The study²⁴ proposed an algorithm to detect seven landmark points on the face. This study is focused on employing feature points determined using Euclidean distance between pairs of the detected landmark points. The authors conducted experiments on Frav3D, GavabDB, and Bosphorus databases to validate their algorithm. Recognition rates of 75% and 87.5% were obtained on pose subset of Frav3D database using multilayer perceptron (MLP) and support vector machine (SVM), respectively. For GavabDB database, recognition rates of 62.5% and 87.5% were achieved on pose and expression subset using MLP and SVM, respectively. Similarly, recognition rates of 75% and 87.5% were obtained on pose, expression, and occlusion subset of Bosphorus database using MLP and SVM in the respective order. The study is beneficial because landmarks were localized without employing any registration procedure. On the other hand, due to landmark localization, the recognition rates can be significantly deteriorated in the presence of noisy images.

The circular region-based study²⁵ proposed an effective 3-D face keypoint detection and matching framework using three principle curvature measures. The local shape of the face around each 3-D keypoint was comprehensively described by histograms of the principal curvature measures. Similarity comparison between facial surfaces was established by matching local shape descriptors using sparse representation-based reconstruction method and score level fusion. The evaluation of the algorithm was performed on GavabDB, FRGC v2.0, and Bosphorus databases obtaining 100% (neutral subset), 99.6% (neutral subset), and 98.6% (pose subset) recognition rates, respectively. This method is robust to head pose variations and occlusions, whereas involvement of facial landmarks that are prone to inaccuracy is a disadvantage.
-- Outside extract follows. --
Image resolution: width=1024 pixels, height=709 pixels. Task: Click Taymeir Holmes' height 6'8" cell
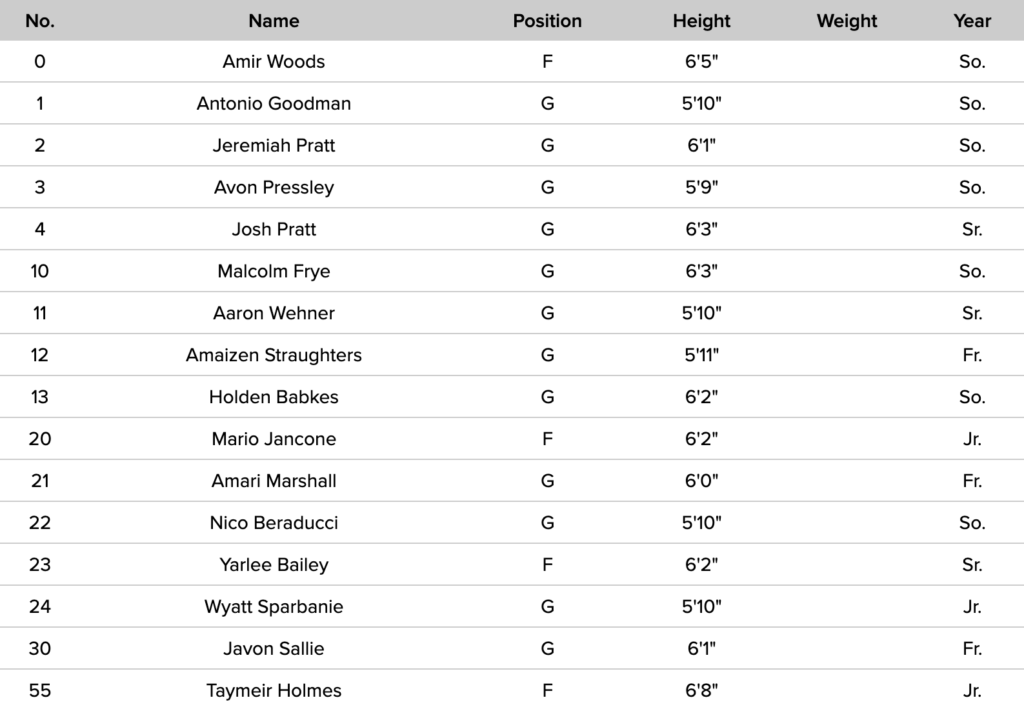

Recently, a region-based face recognition approach is proposed in the study²⁶ focused on detection of anthropometric landmarks. In this study, the intrinsic features of segmented regions are in turn used in the face recognition process to establish dense correspondences. Finally, a 3-D deformable model is created to be fitted to unseen face images to transfer the correspondences. The algorithm was tested on FRGC v2.0 and Bosphorus databases and recognition rates of 99.8% (neutral subset) and 95.7% (pose subset) were obtained using Cosine distance. The approach is beneficial as deformable model can be generated from scratch in contrast to other deformable model-based approaches. However, deformable model-based nature of the approach may be a cause of inaccuracy as compared to using original features.
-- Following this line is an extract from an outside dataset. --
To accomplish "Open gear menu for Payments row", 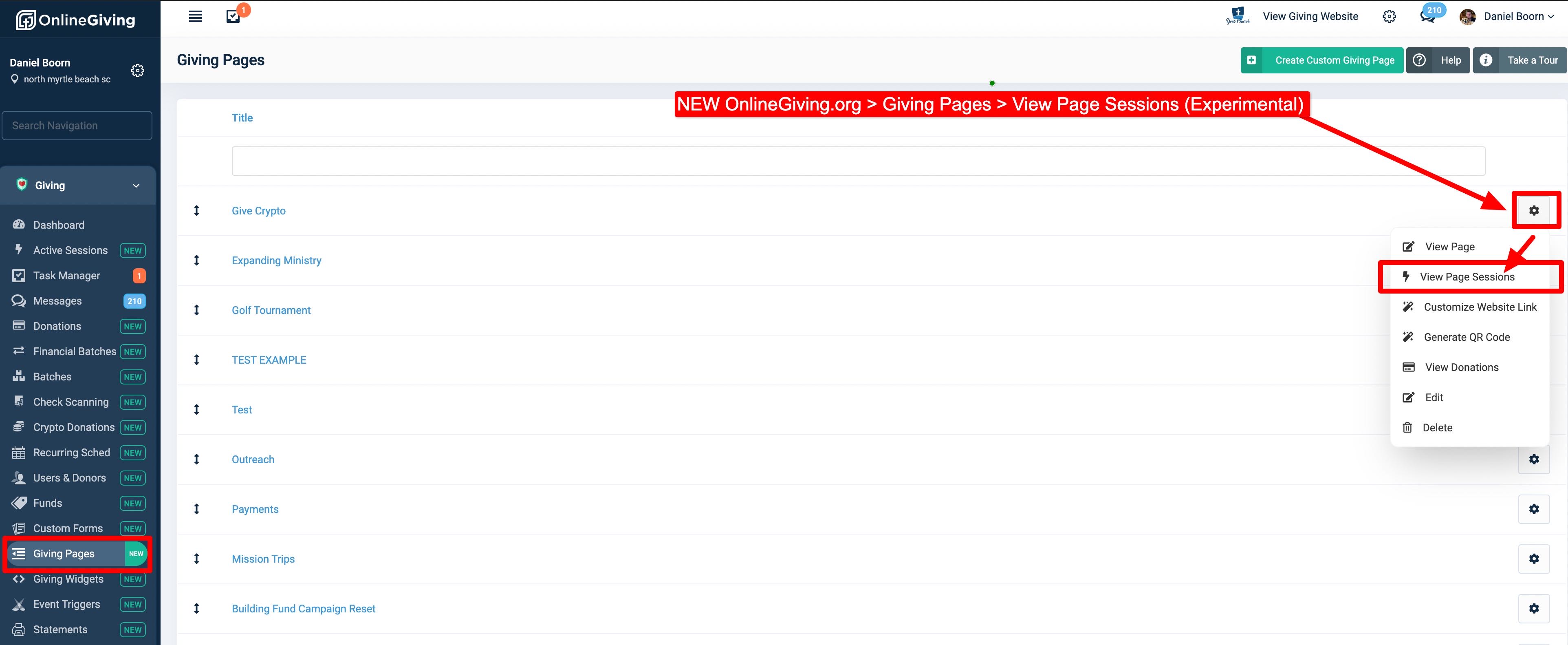I will coord(1533,508).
An interesting study²⁷ presented a facial character analysis algorithm based on Physiognomy science to interpret characteristic properties of a subject. Another study²⁸ proposed a four-stage emotion analysis algorithm along with its application to NAO humanoid robot to understand instant emotional properties of a person.
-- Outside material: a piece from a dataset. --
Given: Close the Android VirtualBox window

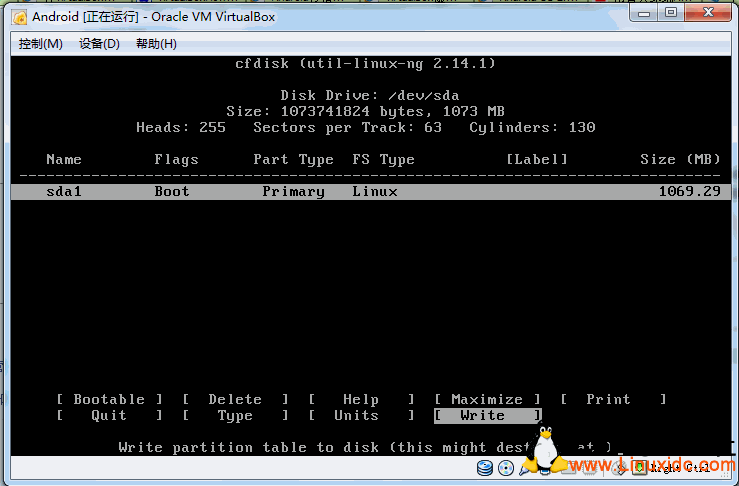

The studies^11,25,26 improved the face recognition performance by segmenting the face in 50 circular, nine circular, and five Voronoi regions, respectively. The proposed study is focused on recognizing the face images using nine SSDs which are classified using four separate classification algorithms. The results obtained by the proposed study are better than the state-of-the-art studies^{4,10,25,29

–32} and^{4,11,25,31,33
–35} using FRGC v2.0 and GavabDB databases, respectively.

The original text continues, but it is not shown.